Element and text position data
• • •

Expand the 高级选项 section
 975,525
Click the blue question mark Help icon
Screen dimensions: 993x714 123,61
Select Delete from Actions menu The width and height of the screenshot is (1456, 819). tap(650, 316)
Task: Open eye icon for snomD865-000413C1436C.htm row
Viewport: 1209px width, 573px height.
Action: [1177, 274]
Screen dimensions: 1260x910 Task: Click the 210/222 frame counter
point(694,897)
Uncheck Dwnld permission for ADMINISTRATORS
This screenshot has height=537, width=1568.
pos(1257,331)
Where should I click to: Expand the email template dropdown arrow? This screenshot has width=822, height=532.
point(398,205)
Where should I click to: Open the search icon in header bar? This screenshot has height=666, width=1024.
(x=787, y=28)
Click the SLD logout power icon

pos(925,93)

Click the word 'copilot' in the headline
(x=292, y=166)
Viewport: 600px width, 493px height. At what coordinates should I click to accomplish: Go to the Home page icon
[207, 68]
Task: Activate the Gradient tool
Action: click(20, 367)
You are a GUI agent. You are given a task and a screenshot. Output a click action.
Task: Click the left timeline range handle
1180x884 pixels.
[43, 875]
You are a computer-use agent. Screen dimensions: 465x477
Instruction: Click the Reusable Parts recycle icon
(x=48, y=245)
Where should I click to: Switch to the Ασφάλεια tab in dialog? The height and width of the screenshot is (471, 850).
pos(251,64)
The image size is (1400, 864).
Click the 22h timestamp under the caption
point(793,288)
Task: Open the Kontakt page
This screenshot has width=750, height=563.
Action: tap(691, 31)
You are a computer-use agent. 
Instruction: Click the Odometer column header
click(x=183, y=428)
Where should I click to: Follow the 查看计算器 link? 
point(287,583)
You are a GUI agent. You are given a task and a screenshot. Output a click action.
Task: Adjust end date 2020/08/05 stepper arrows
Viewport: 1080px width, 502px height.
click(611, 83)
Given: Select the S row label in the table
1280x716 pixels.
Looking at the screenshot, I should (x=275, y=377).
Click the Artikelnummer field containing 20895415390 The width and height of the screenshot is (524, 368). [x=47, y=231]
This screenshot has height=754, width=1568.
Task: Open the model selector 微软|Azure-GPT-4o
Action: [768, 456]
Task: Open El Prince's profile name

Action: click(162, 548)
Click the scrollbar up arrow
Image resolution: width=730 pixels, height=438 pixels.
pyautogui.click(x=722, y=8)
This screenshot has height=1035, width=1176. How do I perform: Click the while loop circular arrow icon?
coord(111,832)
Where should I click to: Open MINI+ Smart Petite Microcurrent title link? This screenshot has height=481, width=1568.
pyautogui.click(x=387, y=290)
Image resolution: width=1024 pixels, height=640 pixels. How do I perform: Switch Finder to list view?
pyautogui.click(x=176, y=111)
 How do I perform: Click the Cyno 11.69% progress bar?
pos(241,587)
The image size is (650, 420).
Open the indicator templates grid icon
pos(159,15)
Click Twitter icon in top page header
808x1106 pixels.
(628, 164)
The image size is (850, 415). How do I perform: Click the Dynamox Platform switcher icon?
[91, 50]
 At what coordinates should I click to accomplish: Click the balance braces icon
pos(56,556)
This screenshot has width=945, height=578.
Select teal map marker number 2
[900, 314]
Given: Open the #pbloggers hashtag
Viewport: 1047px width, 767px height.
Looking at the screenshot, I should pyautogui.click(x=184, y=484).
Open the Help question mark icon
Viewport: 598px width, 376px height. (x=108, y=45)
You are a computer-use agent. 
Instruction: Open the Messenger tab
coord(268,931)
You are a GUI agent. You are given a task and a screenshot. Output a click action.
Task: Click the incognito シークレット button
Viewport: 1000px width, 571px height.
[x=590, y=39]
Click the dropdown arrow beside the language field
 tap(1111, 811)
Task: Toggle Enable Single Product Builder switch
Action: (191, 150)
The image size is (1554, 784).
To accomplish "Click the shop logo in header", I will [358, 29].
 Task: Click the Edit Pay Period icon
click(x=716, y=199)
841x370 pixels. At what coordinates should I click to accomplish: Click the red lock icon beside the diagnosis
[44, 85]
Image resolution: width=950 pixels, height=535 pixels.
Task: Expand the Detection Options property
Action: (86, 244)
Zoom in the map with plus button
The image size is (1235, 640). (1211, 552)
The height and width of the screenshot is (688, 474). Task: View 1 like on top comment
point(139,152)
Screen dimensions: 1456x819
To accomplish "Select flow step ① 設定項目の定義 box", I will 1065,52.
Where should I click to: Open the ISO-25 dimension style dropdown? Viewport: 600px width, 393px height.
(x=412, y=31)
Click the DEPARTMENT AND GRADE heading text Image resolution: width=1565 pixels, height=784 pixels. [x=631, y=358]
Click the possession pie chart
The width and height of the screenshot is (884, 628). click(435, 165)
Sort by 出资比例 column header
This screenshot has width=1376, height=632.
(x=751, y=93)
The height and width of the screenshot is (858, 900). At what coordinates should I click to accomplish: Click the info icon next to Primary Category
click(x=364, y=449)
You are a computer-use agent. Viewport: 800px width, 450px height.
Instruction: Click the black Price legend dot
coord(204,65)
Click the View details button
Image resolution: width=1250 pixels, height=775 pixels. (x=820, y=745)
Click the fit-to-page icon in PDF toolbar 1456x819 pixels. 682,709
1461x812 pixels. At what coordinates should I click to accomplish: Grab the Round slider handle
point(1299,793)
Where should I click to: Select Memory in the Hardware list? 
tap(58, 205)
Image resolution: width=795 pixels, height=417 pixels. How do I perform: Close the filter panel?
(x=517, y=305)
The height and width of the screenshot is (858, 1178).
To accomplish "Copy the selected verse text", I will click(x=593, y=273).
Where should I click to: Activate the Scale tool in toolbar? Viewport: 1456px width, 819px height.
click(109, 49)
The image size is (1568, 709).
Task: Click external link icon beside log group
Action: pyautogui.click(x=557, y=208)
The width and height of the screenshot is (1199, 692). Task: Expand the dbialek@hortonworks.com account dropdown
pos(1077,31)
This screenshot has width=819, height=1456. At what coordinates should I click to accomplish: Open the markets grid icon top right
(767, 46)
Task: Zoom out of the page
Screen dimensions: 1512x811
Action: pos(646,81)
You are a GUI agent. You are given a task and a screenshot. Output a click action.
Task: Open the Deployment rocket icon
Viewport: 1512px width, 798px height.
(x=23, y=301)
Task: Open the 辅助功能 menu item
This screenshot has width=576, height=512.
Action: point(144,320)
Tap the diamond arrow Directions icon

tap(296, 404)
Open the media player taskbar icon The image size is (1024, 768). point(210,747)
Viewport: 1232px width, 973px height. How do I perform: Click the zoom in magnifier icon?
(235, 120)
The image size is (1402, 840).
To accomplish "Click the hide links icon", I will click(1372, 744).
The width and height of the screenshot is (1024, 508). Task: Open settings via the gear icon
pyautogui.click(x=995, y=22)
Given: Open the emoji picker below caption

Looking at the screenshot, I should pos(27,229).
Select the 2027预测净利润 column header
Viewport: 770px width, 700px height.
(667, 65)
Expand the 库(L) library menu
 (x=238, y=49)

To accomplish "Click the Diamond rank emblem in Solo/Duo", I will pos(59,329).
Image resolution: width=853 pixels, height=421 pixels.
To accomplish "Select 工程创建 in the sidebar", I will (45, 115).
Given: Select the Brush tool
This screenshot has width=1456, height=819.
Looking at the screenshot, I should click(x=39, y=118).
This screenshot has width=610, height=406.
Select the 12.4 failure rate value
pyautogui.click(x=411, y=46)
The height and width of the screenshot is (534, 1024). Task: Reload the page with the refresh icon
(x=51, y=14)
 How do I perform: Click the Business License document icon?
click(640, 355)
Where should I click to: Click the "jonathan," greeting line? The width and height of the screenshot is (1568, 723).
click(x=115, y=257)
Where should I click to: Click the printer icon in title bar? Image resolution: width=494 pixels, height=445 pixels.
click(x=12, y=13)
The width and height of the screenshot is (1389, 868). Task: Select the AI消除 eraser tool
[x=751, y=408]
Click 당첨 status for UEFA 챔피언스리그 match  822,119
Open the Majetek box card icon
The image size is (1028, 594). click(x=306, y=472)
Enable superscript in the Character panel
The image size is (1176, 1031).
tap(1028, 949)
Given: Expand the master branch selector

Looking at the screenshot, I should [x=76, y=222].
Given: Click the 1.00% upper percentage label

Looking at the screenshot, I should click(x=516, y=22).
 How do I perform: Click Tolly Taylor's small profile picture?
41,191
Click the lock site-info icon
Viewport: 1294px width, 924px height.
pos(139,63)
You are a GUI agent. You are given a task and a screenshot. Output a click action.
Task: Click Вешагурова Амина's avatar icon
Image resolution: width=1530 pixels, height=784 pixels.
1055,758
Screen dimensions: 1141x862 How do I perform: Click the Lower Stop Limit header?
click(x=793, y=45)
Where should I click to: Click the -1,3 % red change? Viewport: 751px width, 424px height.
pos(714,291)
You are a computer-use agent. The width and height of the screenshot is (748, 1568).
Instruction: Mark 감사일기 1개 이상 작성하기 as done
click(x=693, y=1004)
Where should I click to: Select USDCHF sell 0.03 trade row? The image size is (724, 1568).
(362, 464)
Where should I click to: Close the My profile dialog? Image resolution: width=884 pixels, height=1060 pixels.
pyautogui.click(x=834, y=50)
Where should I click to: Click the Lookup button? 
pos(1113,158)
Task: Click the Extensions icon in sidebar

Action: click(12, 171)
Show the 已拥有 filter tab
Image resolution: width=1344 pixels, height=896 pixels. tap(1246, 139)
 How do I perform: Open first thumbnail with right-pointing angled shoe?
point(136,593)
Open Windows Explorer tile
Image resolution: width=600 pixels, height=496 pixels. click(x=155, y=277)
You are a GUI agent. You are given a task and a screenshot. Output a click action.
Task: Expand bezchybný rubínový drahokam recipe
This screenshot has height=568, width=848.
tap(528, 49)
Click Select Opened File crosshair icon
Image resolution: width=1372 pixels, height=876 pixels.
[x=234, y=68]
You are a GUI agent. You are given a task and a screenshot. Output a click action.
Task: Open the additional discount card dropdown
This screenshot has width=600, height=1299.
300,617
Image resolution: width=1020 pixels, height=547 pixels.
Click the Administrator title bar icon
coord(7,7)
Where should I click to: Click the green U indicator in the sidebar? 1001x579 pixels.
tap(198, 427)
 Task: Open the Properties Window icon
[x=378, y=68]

• • •

» **What is being asked**
Copy the lines above, starting at the line that contains "The width and height of the screenshot is (1024, 508)." and ending at the line that contains "will (45, 115).".

» **Task response**
The width and height of the screenshot is (1024, 508). Task: Open settings via the gear icon
pyautogui.click(x=995, y=22)
Given: Open the emoji picker below caption

Looking at the screenshot, I should pos(27,229).
Select the 2027预测净利润 column header
Viewport: 770px width, 700px height.
(667, 65)
Expand the 库(L) library menu
 (x=238, y=49)

To accomplish "Click the Diamond rank emblem in Solo/Duo", I will pos(59,329).
Image resolution: width=853 pixels, height=421 pixels.
To accomplish "Select 工程创建 in the sidebar", I will (45, 115).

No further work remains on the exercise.